- **GOAL OF THE EXERCISE**
Across the data below, how many lines hold "computer"? Answer with that number and nothing else.
──────
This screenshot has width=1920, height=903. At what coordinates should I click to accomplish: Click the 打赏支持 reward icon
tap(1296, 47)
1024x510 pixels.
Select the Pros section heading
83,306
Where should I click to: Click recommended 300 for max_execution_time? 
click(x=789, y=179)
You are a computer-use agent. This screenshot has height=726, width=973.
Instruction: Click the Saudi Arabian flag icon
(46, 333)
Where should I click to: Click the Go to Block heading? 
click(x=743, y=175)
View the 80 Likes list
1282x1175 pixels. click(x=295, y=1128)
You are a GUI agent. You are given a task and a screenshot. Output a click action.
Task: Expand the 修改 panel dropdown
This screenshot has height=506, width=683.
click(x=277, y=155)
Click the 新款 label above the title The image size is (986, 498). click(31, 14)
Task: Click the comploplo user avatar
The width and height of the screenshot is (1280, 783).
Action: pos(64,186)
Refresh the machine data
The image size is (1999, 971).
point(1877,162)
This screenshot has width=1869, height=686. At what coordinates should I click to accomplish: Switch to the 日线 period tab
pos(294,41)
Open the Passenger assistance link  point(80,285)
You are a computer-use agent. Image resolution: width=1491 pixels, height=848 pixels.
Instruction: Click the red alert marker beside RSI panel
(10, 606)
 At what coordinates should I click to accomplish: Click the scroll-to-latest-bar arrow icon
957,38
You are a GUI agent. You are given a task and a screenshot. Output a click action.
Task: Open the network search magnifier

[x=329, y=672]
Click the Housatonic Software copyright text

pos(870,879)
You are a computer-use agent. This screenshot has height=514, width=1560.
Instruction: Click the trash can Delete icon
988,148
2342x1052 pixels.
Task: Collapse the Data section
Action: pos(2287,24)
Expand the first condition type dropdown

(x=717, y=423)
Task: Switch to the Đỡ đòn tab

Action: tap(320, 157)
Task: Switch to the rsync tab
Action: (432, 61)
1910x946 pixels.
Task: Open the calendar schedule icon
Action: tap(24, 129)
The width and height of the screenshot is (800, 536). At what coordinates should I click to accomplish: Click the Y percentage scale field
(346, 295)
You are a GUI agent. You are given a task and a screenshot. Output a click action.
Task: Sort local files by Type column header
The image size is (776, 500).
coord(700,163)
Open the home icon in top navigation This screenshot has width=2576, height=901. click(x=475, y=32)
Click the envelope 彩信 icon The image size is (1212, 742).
──────
- **SOLUTION FOR THIS PROBLEM**
3